Joe Casey’s comics can be truly something special. They often have a clear metafictional edge, playing with traditional tropes, pushing the boundaries of the format, and/or drawing on the styles of other creators (especially Jack Kirby) in a self-reflexive way. Plus, they usually overflow with foul language, sex, drugs, and gory violence.
For all his transgressive attitude, you can feel Casey’s genuine enthusiasm and the desire to explore the medium’s potential. As he put it on the backmatter of Butcher Baker, the Righteous Maker, the ‘comicbook’ (one word) is “the perfect bullet delivery system for your entertainment-hungry lizard brain.” Embracing the superhero genre in particular – both at its best (the bold zaniness and energy) and at its worst (typically narrow gender roles) – Casey tries to capture a childlike sense of unbridled imagination and exaggeration, even while filling the stories with R-rated content.
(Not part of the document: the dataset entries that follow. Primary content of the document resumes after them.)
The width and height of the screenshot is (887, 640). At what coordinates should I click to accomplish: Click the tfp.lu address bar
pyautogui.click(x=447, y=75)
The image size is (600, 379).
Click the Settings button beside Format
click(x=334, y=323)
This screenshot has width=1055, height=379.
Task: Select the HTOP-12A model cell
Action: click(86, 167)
Although the main running motif of Casey’s work is rubbing in our faces how utterly cool comics can be, his books also tend to be sharp satires of celebrity culture and corporate power. The latter theme crops up, for example, in his Batman tales: the uneven two-parter ‘Tenses’ (in which Bruce Wayne restructures the business model of his company) and the neat Superman/Batman arc ‘Big Noise’ (in which we briefly see the contractor disputes to rebuild Metropolis and Gotham City after the ‘Our Worlds at War’ event). Neither of them is as bonkers as the greatest Casey comics, though, even if ‘Big Noise’ turns out to be particularly clever, using recognizable superhero story beats to address the War on Terror, with the Man of Steel and the Dark Knight embodying different perspectives in the end.
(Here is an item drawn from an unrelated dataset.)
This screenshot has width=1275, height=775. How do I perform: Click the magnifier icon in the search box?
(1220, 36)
If Joe Casey was allowed to bring together his most outlandish creations and the world of the Caped Crusader, I’m sure the results would be epic. Here are some suggestions:
“I’m running a marathon, my friend. I’ve seen a lot of spectacle in my years on this earth… And I plan to see a lot more. The nature of our work demands that we conjure up the most fantastic, absurd solutions to the moral dilemmas that we’re lucky enough to wrestle with.” (The Warning)
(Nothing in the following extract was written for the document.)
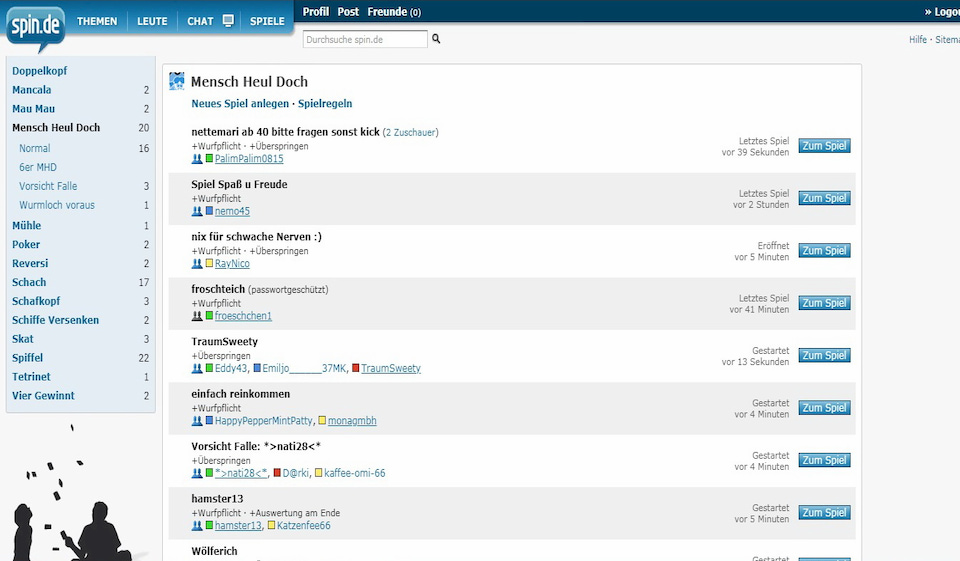Image resolution: width=960 pixels, height=561 pixels.
Task: Open the Hilfe link
Action: tap(917, 40)
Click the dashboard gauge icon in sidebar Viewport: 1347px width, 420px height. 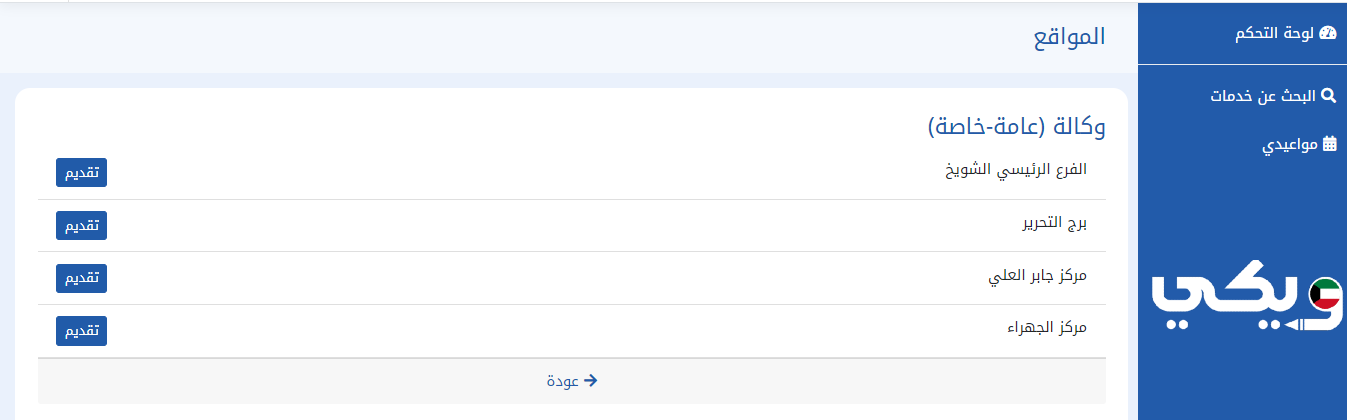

One of Joe Casey’s earliest masterpieces, this 2002 series followed a depressed robotic superhero as he sought stimulation through dope and fame. Along the way, he bumped into washed-up villains from his heyday, in the eighties, as well as into the eccentric members of his former team, The $tranger$. The series – which lasted for nine mind-bending issues – was as meandering as its titular protagonist, but it kept throwing memorable ideas and visuals at us (like an evil scientist who had his own head replaced with a miniature spiral galaxy). The most bizarre tangent took place after Kafka reinvented himself as a sadistic game show host and we spent one whole issue focusing on the heartbreaking life of one contestant and his childhood friends (a grown-up Charlie Brown and the cast of Peanuts).
Published by WildStorm’s mature readers line Eye of the Storm, Automatic Kafka was an ‘adult’ superhero comic, not just in the sense of being full of tits and cursing (although there was plenty of that), but also in the sense of being an intellectually demanding, complex reading experience. In a way, the series could be seen as Casey’s homage to Grant Morrison, with riffs on Doom Patrol, a layered narrative carefully constructed like a mosaic with clues to a larger picture (thus rewarding multiple re-reads), and a metafictional conclusion that explicitly brought to mind Morrison’s work on Animal Man.
Just to make things even more experimental, the art was painted by Ashley Wood in a style that ranged from rough sketches to surrealist collages, as if ushering the reader to imagine a reality beyond the drawings, many of which seemed to be translating or suggesting the story rather than simply depicting it. Wood got a chance to shine from the get-go, as the comic kicked off with a trippy near-death hallucination after Kafka apparently overdosed on a drug designed specifically for androids, called ‘nanotecheroin’ (“Finally, all your artificial intelligence systems can get their buzz on just like the fleshies do!”).
It’s not that farfetched to imagine Batman crossing paths with a character like Automatic Kafka, who already looks like the version of Robotman you’d find in Frank Miller’s Dark Knight universe. Since DC seems desperate to continue to milk Miller’s cash cow – including through sequels written or drawn by other creators – they might as well have the Goddamn Batman, in all his messed up excess, clash with The $tranger$, including The Constitution of the United States (an ultra-violent-patriot-turned-porn-star) and Helen of Troy (who is supernaturally sexy). Casey and Wood could finally resolve Automatic Kafka’s subplot about exploding babies, perhaps by tying it to the sentient dolls of DKR!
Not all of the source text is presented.